Coronary bypass surgery is a procedure that restores blood flow to your heart muscle by diverting the flow of blood around a section of a blocked artery in your heart. This type of surgery uses a healthy blood vessel taken from your leg, arm, chest or abdomen and connects it to the other arteries in your heart so that blood is bypassed around the diseased or blocked area.
Following surgery, and throughout recovery, a healthy diet is a fundamental part of the healing process and maintaining good health throughout your life. Along with exercise, eating healthy will speed up both your recovery and healing.
Following surgery, it is common to have a poor appetite. If this is the case, you are encouraged to try to eat smaller, more frequent meals- which is better for your body and your health anyways.
According to the American Heart Association these are the guidelines after a coronary bypass:
- Less than 7% of calories coming from saturated fat.
- Less than 1% of calories from trans fat
- Less than 300 mg of dietary cholesterol per day.
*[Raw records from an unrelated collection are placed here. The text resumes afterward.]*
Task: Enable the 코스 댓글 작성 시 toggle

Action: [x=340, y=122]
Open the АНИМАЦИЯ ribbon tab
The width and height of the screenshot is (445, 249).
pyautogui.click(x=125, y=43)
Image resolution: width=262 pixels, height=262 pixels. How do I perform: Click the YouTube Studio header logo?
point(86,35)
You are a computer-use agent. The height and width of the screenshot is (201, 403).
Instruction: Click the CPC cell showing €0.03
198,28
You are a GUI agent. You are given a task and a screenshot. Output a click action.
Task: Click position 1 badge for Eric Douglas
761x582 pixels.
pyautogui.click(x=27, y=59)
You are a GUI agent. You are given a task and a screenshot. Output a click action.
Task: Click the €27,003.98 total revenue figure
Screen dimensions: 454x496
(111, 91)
- Consume fish, especially oily fish, twice a week
- Choose whole-grain, high fiber foods
- Consume a diet rich in fruits and vegetables
- Select all fat free, 1 percent, or low fat dairy products
- Cut back on foods and beverages with added sugar
- Choose and prepare foods with little or no added salt. Aim to eat 1,500 mg – no greater than 2,300 mg of sodium per day.
- If you consume alcohol do so in moderation
- Balance calorie intake and physical activity to maintain a healthy body weight
Here is Health Fitness Revolution’s guide to what you should eat after Coronary Bypass Surgery to maintain good heart health throughout your life:
- Soluble Fiber: this helps stimulate the liver to produce HDL (good) cholesterol. Soluble fibre is found in oatmeal, beans and lentils.
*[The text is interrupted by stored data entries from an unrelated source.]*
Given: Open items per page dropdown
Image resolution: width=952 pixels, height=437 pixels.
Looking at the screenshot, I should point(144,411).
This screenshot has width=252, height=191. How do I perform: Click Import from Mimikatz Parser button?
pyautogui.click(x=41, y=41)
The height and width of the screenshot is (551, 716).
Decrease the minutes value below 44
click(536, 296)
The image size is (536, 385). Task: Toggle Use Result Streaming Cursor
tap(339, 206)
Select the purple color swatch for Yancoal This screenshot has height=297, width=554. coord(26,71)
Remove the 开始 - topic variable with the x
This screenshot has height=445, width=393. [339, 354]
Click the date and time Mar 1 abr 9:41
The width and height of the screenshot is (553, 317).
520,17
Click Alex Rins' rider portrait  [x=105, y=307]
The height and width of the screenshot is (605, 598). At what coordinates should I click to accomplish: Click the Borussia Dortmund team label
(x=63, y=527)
- Drink Alot of Water: To maximise the way your body uses soluble fibre, drink 3 litres of water a day.
- Omega-3 Fatty Acids: help prevent inflammation of the arteries. It’s the inflammation that makes the fat in the arteries unstable and more likely to break off, causing blockages. Omega-3 can be obtained through eating oily fish, flax seeds, and nuts/seeds.
- Good Fats: increase your intake of good fats, which help to reduce LDL levels slightly. The best fats for all of us are monounsaturated fats, such as olive, coconut, grapeseed and groundnut oils. Moderation is key in order to avoid weight gain and the health problems associated with it.
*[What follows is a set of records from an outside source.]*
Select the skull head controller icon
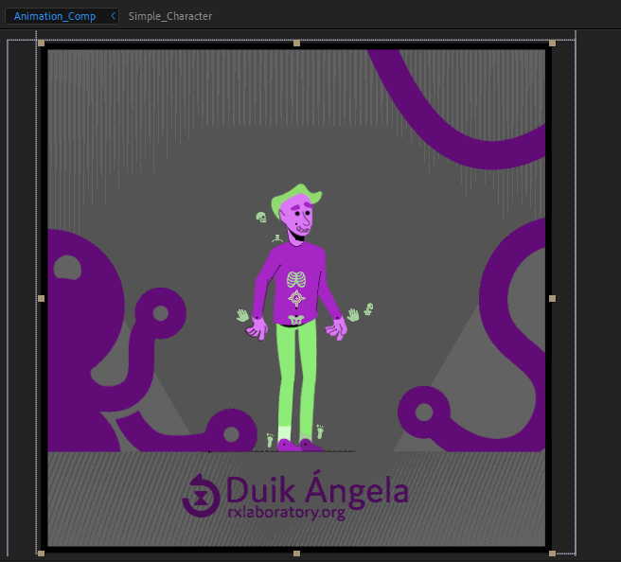Image resolution: width=621 pixels, height=562 pixels. pyautogui.click(x=261, y=218)
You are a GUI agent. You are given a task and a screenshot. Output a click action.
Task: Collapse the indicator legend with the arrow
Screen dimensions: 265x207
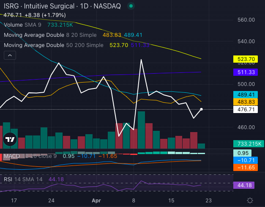(x=10, y=55)
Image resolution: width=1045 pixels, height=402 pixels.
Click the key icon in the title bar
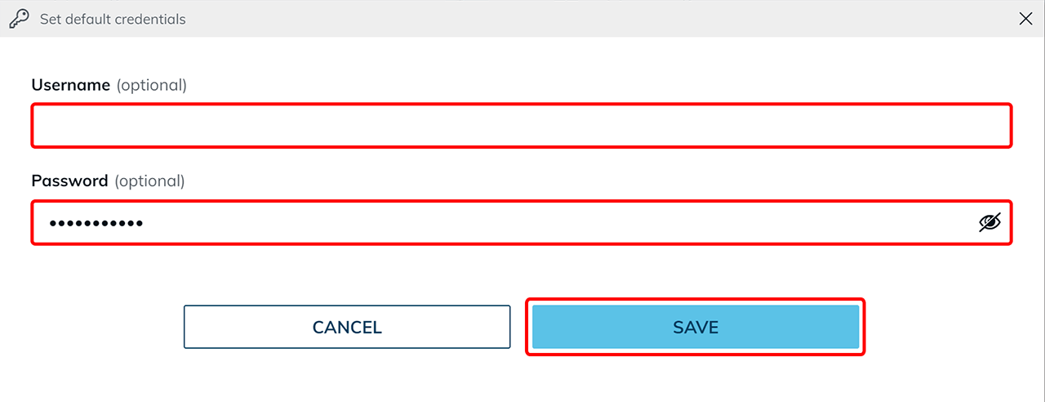click(19, 19)
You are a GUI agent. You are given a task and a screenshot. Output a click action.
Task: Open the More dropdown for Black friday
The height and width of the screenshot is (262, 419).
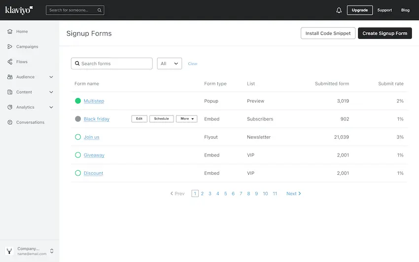coord(187,119)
- Diet Rich in Antioxidants: these help prevent LDL cholesterol from depositing in the arteries. This means lots of fruit and vegetables and a balanced diet.
Stay Away from:
- Fried Foods: Are at the root of heart disease and often full of sodium.
- Alcohol: triggers triglycerides that adds to the fat in the blood and makes your heart vessels pump harder.
- Refined Grains: Refined grains are rich in sugar that makes them not good. During the processing of refined grains, bran and germ are done away with and there is thus hardly any fiber or vitamins left in them.
- Red Meat: Red meat is dripped into cholesterol and the carcinogens that are produced while cooking.
Remember, Nothing takes the place of whole foods, which is the BEST way to get vitamins and nutrients to your body. This means limit your intake of refined foods such as convenience foods, desserts and frozen treats, fast foods and other snack-like foods. Couple these dietary practices with regular aerobic exercise and you are well on your way towards having and maintaining good heart health.